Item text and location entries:
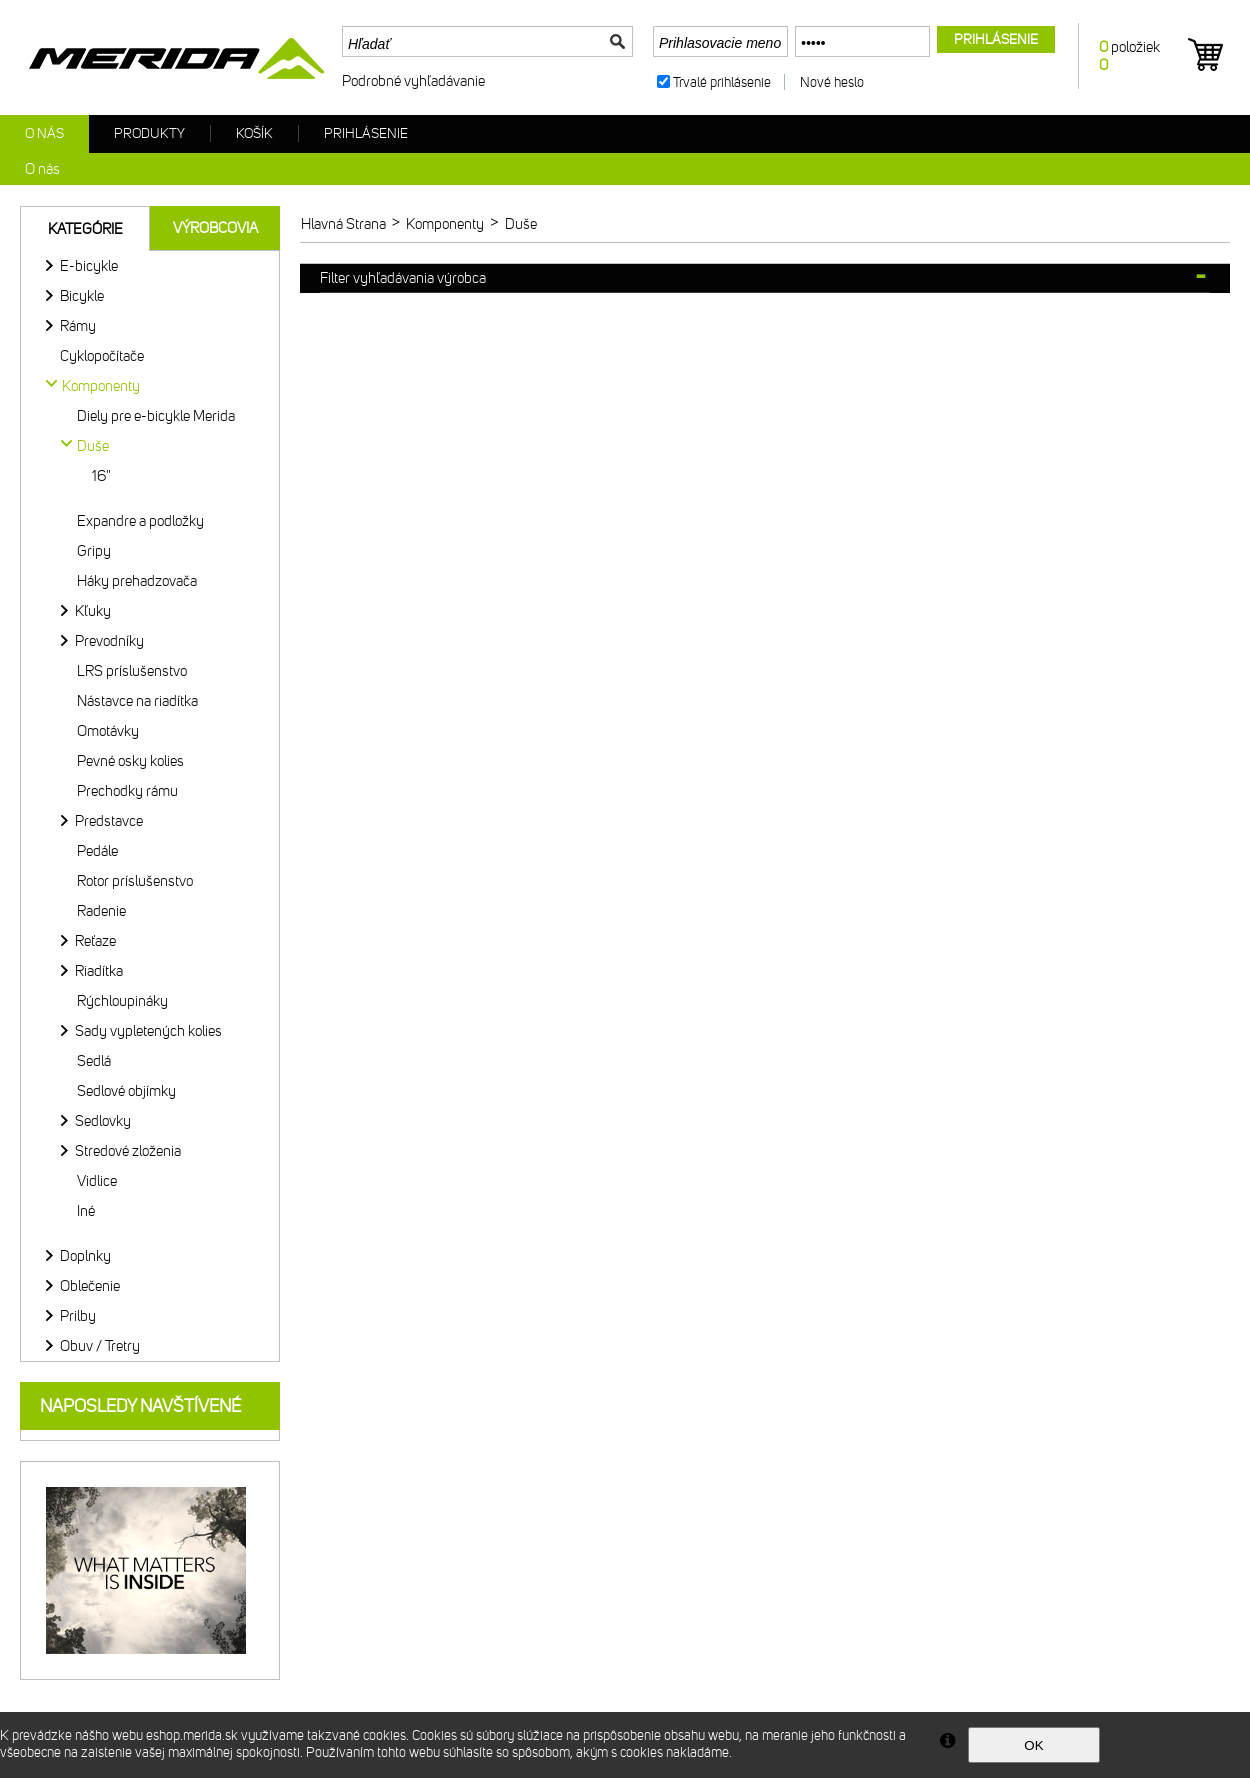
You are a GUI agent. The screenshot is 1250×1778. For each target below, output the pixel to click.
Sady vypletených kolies (148, 1031)
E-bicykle (89, 266)
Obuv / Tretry (100, 1346)
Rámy (78, 326)
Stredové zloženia (128, 1151)
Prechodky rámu (127, 791)
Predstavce (109, 821)
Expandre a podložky (140, 521)
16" (101, 476)
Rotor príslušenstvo (135, 881)
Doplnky (85, 1256)
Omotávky (108, 731)
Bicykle (82, 296)
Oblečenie (90, 1286)
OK (1033, 1745)
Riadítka (99, 971)
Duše (93, 446)
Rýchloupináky (122, 1001)
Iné (86, 1211)
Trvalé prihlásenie (722, 82)
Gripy (94, 551)
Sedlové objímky (126, 1091)
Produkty (149, 133)
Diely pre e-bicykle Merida (156, 416)
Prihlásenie (366, 133)
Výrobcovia (215, 228)
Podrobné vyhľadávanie (413, 81)
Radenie (101, 911)
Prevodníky (109, 641)
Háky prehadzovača (137, 581)
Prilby (78, 1316)
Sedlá (94, 1061)
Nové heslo (832, 82)
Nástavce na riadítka (137, 701)
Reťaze (95, 941)
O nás (44, 133)
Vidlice (97, 1181)
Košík (254, 133)
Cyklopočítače (102, 356)
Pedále (97, 851)
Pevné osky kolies (130, 761)
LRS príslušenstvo (132, 671)
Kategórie (85, 229)
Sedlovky (103, 1121)
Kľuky (93, 611)
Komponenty (101, 386)
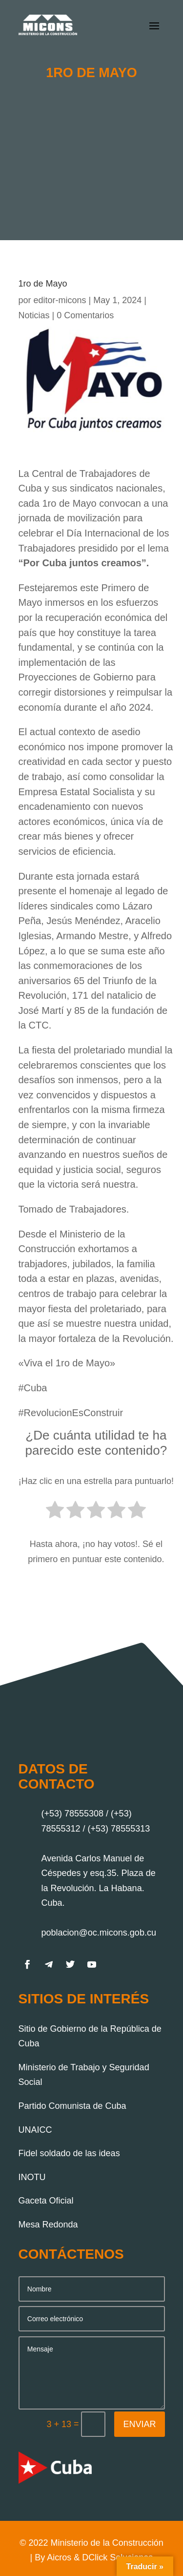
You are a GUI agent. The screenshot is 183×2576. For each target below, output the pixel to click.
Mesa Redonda (48, 2224)
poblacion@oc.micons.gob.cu (98, 1932)
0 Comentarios (85, 315)
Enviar (139, 2424)
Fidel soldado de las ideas (69, 2153)
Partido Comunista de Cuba (72, 2106)
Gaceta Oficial (46, 2200)
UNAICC (35, 2130)
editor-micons (60, 300)
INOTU (32, 2177)
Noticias (34, 315)
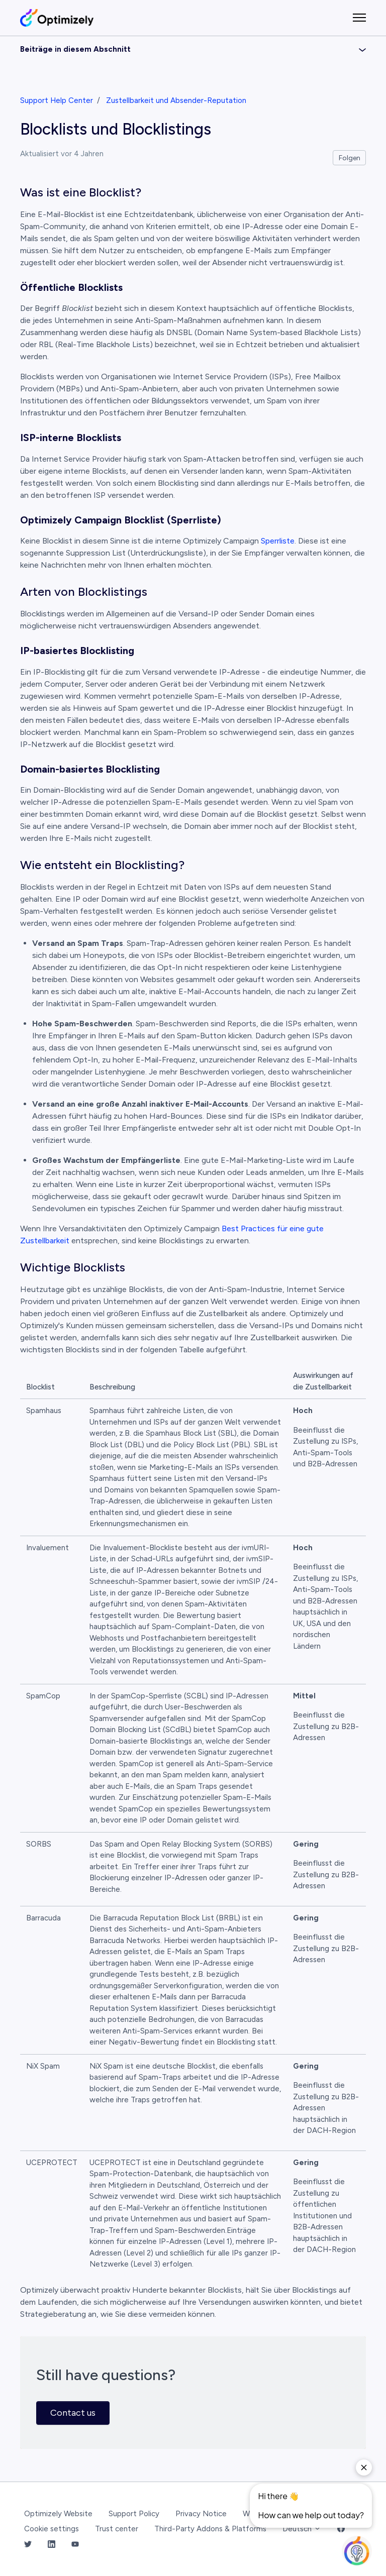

## The task
Can you put every line of the items above into a JSON list of strings, one string per line, with blank lines skipped? Leave the pictures out of the answer.

## Reply to the exercise
[
  "You are a GUI agent. The screenshot is 1250×1778. For each target below, output the pixel to click.",
  "Sady vypletených kolies (148, 1031)",
  "E-bicykle (89, 266)",
  "Obuv / Tretry (100, 1346)",
  "Rámy (78, 326)",
  "Stredové zloženia (128, 1151)",
  "Prechodky rámu (127, 791)",
  "Predstavce (109, 821)",
  "Expandre a podložky (140, 521)",
  "16\" (101, 476)",
  "Rotor príslušenstvo (135, 881)",
  "Doplnky (85, 1256)",
  "Omotávky (108, 731)",
  "Bicykle (82, 296)",
  "Oblečenie (90, 1286)",
  "OK (1033, 1745)",
  "Riadítka (99, 971)",
  "Duše (93, 446)",
  "Rýchloupináky (122, 1001)",
  "Iné (86, 1211)",
  "Trvalé prihlásenie (722, 82)",
  "Gripy (94, 551)",
  "Sedlové objímky (126, 1091)",
  "Produkty (149, 133)",
  "Diely pre e-bicykle Merida (156, 416)",
  "Prihlásenie (366, 133)",
  "Výrobcovia (215, 228)",
  "Podrobné vyhľadávanie (413, 81)",
  "Radenie (101, 911)",
  "Prevodníky (109, 641)",
  "Háky prehadzovača (137, 581)",
  "Prilby (78, 1316)",
  "Sedlá (94, 1061)",
  "Nové heslo (832, 82)",
  "Nástavce na riadítka (137, 701)",
  "Reťaze (95, 941)",
  "O nás (44, 133)",
  "Vidlice (97, 1181)",
  "Košík (254, 133)",
  "Cyklopočítače (102, 356)",
  "Pedále (97, 851)",
  "Pevné osky kolies (130, 761)",
  "LRS príslušenstvo (132, 671)",
  "Kategórie (85, 229)",
  "Sedlovky (103, 1121)",
  "Kľuky (93, 611)",
  "Komponenty (101, 386)",
  "You are a GUI agent. The screenshot is 183×2576. For each target below, output the pixel to click.",
  "Mesa Redonda (48, 2224)",
  "poblacion@oc.micons.gob.cu (98, 1932)",
  "0 Comentarios (85, 315)",
  "Enviar (139, 2424)",
  "Fidel soldado de las ideas (69, 2153)",
  "Partido Comunista de Cuba (72, 2106)",
  "Gaceta Oficial (46, 2200)",
  "UNAICC (35, 2130)",
  "editor-micons (60, 300)",
  "INOTU (32, 2177)",
  "Noticias (34, 315)"
]